Elevated livelihood for rural young women
Women such as Srey Eng, 20, who come from rural farming families typically drop out of school early. They struggle to improve upon the traditional farming practices of their parents, so CARE has trained women in the community to help farmers maximise their ability to earn income at home. The impact is clear: Srey Eng has quadrupled her livestock, increased her vegetable production more than tenfold and hugely increased her income.
“Before I strived hard to make a living through farming but I faced challenges. Many of my animals got sick or died and I didn’t get much return for the time I spent on this. I did not have much confidence that I could make this better,” Srey Eng recounts.
She started learning from women who are becoming the community’s new agricultural leaders. “Since joining a Farmer Interest Group I have learnt lots of new techniques about animal rearing and horticulture farming. This knowledge has given me the confidence to invest more in my livestock and vegetable production. I have been very happy with the results!”
Before Srey Eng had only one or two pigs. Now she has eight. She used to grow vegetables on 300 square metres of land but she has now expanded to cover 2,500. Far from relying on the knowledge of previous generations, she is now teaching her parents and they are spending time supporting her endeavours.
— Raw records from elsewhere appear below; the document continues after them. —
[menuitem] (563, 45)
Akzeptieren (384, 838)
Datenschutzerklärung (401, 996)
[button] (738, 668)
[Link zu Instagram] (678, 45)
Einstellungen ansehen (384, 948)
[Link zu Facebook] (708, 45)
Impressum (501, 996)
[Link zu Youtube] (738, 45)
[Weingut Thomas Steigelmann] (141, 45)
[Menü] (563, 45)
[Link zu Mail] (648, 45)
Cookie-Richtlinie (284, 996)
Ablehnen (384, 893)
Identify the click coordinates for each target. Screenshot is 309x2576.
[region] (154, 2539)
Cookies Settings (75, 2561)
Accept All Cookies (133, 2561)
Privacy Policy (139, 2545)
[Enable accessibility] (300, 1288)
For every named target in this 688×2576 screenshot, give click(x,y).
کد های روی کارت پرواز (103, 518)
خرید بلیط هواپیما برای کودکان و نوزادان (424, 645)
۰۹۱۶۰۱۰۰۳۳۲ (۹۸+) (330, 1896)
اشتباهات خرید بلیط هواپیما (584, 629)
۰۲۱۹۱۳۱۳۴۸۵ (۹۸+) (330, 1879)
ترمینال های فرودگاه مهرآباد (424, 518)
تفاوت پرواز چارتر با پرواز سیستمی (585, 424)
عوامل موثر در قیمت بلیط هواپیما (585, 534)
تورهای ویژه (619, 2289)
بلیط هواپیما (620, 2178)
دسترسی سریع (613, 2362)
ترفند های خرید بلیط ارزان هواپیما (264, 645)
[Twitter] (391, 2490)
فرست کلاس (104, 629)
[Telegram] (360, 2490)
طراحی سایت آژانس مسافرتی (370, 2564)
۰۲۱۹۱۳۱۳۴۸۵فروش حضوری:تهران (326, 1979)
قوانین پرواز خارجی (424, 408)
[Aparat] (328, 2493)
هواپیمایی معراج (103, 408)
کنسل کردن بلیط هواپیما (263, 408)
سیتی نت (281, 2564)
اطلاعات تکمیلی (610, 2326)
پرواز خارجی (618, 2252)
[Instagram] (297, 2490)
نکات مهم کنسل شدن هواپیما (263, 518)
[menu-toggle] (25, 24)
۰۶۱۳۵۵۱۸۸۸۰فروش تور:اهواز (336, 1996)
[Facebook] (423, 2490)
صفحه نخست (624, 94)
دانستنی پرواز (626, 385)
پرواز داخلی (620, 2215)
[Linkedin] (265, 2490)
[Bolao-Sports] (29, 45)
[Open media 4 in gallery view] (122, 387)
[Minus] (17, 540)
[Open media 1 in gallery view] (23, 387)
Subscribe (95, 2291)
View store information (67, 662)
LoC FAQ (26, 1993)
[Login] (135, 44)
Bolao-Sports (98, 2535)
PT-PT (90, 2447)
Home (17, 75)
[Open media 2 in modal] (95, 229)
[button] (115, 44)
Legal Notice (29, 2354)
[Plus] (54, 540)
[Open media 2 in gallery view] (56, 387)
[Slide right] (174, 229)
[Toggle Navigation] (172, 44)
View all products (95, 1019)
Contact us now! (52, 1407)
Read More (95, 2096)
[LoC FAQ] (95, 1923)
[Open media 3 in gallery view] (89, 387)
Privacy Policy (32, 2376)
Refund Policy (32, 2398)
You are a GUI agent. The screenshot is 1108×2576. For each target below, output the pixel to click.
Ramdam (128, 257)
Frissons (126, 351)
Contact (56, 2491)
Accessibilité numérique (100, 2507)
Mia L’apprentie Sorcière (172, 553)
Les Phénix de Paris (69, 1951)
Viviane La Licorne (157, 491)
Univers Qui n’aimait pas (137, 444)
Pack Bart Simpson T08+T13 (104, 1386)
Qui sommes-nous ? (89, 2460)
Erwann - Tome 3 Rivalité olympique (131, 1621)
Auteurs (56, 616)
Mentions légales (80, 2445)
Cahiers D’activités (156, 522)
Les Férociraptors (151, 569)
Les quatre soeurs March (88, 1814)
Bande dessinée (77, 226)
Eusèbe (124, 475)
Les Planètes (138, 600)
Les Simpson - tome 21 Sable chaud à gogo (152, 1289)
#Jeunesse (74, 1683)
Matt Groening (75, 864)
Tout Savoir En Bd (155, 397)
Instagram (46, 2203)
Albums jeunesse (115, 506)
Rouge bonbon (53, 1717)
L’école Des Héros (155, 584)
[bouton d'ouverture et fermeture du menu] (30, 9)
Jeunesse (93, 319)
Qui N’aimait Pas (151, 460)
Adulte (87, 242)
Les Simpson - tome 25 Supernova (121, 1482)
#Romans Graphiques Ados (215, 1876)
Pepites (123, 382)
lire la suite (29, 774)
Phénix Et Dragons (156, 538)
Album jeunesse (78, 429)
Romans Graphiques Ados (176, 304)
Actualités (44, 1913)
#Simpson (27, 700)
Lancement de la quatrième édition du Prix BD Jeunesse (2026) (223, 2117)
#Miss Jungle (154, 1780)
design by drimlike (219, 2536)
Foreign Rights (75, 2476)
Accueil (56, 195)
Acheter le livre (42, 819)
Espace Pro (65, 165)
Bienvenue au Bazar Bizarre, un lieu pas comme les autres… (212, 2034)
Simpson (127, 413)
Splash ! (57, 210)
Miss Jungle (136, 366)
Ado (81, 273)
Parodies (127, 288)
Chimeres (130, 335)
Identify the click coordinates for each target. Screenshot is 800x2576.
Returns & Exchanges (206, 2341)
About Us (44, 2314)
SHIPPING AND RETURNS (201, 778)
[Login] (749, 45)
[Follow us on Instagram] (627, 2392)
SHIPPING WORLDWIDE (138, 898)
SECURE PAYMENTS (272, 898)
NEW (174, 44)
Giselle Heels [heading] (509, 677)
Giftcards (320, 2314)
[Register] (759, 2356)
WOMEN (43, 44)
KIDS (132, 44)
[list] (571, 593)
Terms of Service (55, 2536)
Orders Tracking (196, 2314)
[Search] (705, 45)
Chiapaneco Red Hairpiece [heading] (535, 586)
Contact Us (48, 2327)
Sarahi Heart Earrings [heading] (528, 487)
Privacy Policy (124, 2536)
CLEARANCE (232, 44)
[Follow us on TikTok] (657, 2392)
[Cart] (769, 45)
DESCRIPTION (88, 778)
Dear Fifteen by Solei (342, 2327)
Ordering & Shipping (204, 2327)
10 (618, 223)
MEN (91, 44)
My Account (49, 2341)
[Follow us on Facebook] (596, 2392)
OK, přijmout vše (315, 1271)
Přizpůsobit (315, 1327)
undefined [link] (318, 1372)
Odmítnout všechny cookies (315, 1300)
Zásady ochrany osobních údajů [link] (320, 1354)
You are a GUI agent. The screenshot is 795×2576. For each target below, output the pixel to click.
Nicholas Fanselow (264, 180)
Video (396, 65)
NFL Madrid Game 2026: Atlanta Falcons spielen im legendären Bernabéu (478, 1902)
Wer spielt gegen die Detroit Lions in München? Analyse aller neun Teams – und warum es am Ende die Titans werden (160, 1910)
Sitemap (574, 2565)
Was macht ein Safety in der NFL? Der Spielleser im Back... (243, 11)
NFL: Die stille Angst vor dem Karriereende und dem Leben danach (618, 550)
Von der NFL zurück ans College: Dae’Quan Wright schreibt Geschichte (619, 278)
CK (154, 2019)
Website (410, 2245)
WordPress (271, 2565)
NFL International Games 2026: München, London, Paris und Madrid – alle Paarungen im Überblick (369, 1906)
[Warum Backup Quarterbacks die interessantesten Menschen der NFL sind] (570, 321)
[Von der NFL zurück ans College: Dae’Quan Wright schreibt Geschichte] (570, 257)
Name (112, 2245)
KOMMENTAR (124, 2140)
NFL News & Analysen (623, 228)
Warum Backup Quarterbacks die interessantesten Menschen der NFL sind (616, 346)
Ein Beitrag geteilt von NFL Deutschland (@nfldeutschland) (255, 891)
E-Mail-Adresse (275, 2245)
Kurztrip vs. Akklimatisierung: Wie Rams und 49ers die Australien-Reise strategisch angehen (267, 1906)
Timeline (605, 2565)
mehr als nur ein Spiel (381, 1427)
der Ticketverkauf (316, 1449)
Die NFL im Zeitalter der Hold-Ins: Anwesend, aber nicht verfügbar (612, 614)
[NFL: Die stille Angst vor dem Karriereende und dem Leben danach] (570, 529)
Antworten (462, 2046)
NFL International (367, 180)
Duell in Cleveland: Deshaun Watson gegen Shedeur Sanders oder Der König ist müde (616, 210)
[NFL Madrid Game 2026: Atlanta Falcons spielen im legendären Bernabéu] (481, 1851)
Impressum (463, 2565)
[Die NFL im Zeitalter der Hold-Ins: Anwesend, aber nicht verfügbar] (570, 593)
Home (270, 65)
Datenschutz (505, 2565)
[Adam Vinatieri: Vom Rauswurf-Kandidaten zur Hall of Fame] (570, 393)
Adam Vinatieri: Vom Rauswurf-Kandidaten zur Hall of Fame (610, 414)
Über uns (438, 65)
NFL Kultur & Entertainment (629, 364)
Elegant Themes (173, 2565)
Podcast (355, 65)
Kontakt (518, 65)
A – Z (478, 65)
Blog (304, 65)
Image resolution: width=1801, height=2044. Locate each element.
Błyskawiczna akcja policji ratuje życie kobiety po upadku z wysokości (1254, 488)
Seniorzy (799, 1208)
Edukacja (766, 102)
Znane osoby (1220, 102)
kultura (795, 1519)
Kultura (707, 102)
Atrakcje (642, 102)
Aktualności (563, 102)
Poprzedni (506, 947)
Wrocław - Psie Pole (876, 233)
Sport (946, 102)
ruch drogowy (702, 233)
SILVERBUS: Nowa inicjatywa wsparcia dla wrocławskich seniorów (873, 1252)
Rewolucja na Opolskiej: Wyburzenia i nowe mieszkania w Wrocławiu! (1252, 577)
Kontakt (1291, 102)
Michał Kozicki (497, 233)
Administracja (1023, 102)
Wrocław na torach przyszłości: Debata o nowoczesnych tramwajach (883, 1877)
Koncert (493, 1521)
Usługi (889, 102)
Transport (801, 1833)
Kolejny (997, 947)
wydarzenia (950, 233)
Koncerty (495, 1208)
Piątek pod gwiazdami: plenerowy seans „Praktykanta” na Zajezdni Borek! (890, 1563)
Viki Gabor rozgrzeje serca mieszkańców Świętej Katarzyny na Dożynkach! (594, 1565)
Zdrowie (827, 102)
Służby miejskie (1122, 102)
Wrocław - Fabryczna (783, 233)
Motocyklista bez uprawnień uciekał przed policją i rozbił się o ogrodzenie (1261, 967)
Srey Eng has also started shared these techniques with other farmers near her home and is happy to report she now feels more valued by her neighbours.
The increase in her farming activities is having a very positive impact on the family finances. Before Srey Eng earned just $50-$75 each month, but now she can make as much as $300. This income means she can cover all her family’s necessary spending for their home and ensures whey have money for healthcare when they need it. She has also started saving with her local community savings groups.
Srey Eng is now planning her future endeavours and happily explains how she aims to invest more in livestock rearing, doubling the number of pigs she raises to as many as 20. Her next step is to use her vegetables to run a small grocery stall. Without the knowledge and support of the female farmers now leading the way in her community, Srey Eng says she doubts she would be the ambitious woman she is today.
Sok Eng has been trained by CARE as part of the Local Economic Leadership project, which is supported by the Australian Government through the Australian NGO Cooperation Program (ANCP). Thanks to ANCP, she has been able to increase the income and stated saving with her local community savings group.”